▶ WHAT THE TASK ASKS
Look below for the line containing "[Infobox link] (30, 13)" and the line containing "serrage (1213, 1129)"; repeat exactly those two lines and all lines between them, and nothing else.

Collected data entries
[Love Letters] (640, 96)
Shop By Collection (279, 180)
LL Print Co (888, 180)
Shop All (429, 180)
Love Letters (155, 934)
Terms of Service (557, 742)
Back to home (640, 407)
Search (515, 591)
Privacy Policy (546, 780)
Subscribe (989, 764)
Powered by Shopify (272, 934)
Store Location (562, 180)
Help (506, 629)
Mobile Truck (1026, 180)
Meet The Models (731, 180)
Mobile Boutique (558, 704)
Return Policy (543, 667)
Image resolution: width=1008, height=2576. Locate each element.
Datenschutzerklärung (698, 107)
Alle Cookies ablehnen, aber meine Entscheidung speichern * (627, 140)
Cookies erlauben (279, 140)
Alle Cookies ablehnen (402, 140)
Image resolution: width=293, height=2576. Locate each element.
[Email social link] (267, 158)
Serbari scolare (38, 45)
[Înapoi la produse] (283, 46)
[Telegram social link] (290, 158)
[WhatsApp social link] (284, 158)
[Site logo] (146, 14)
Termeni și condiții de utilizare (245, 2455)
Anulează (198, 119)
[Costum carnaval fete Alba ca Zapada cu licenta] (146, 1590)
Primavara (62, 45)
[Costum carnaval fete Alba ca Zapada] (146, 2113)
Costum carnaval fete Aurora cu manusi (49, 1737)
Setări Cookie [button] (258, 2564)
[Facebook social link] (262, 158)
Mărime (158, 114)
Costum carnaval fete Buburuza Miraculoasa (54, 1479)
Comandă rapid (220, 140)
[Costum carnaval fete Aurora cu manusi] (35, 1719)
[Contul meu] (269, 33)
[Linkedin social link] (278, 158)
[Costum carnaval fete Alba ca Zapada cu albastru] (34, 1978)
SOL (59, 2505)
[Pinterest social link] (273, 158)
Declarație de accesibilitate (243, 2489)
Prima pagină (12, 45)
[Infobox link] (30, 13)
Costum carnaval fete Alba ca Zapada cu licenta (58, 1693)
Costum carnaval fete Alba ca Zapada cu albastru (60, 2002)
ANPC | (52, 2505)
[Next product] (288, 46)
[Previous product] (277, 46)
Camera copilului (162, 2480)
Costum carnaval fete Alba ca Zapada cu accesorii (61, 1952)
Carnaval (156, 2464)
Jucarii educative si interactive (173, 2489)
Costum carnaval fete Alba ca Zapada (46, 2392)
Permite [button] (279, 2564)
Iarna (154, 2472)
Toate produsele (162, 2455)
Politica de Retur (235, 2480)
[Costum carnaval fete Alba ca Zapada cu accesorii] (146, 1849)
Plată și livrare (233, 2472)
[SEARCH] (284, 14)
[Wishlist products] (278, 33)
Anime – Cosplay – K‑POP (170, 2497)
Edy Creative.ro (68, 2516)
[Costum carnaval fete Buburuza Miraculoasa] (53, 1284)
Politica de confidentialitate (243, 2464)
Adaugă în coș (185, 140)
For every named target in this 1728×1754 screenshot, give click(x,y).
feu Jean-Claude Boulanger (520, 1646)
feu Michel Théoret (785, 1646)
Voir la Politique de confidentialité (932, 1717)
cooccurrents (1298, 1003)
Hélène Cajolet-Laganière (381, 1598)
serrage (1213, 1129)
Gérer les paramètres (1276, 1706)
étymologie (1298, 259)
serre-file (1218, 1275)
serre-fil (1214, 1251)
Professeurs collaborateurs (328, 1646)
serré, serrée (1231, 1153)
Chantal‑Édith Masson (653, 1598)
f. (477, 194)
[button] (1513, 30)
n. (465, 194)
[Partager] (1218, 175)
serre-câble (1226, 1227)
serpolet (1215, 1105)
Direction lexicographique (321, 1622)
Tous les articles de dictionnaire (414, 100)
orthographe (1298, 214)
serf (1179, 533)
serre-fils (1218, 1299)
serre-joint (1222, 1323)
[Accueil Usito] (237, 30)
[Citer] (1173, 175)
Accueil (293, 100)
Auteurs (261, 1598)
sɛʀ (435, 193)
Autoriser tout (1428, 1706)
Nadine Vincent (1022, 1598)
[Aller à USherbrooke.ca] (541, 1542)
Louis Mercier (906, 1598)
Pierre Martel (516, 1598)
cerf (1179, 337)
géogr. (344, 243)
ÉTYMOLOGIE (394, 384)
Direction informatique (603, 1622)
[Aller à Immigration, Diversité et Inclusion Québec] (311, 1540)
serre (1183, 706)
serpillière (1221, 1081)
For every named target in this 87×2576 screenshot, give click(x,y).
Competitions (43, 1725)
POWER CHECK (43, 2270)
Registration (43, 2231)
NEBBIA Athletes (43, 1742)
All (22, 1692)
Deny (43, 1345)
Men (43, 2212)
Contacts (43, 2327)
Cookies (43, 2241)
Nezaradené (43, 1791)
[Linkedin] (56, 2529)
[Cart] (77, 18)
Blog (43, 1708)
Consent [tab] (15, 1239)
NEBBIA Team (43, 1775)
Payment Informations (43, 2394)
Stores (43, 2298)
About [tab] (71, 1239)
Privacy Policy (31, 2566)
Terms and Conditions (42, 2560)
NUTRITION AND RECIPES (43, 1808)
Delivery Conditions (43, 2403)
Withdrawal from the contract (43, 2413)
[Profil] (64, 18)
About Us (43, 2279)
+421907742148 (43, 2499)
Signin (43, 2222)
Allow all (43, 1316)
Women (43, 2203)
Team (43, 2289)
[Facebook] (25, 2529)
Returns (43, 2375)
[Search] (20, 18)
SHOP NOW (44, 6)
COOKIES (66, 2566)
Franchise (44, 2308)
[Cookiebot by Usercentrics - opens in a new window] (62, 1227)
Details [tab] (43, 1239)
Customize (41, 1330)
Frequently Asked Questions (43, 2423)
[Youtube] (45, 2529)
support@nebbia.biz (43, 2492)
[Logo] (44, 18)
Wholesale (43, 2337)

▶ PROBLEM SOLUTION
[Infobox link] (30, 13)
Costum carnaval fete Alba ca Zapada cu licenta (58, 1693)
Costum carnaval fete Alba ca Zapada cu albastru (60, 2002)
ANPC | (52, 2505)
[Next product] (288, 46)
[Previous product] (277, 46)
Camera copilului (162, 2480)
Costum carnaval fete Alba ca Zapada cu accesorii (61, 1952)
Carnaval (156, 2464)
Jucarii educative si interactive (173, 2489)
Costum carnaval fete Alba ca Zapada (46, 2392)
Permite [button] (279, 2564)
Iarna (154, 2472)
Toate produsele (162, 2455)
Politica de Retur (235, 2480)
[Costum carnaval fete Alba ca Zapada cu accesorii] (146, 1849)
Plată și livrare (233, 2472)
[SEARCH] (284, 14)
[Wishlist products] (278, 33)
Anime – Cosplay – K‑POP (170, 2497)
Edy Creative.ro (68, 2516)
[Costum carnaval fete Buburuza Miraculoasa] (53, 1284)
Politica de confidentialitate (243, 2464)
Adaugă în coș (185, 140)
For every named target in this 1728×1754 screenshot, give click(x,y).
feu Jean-Claude Boulanger (520, 1646)
feu Michel Théoret (785, 1646)
Voir la Politique de confidentialité (932, 1717)
cooccurrents (1298, 1003)
Hélène Cajolet-Laganière (381, 1598)
serrage (1213, 1129)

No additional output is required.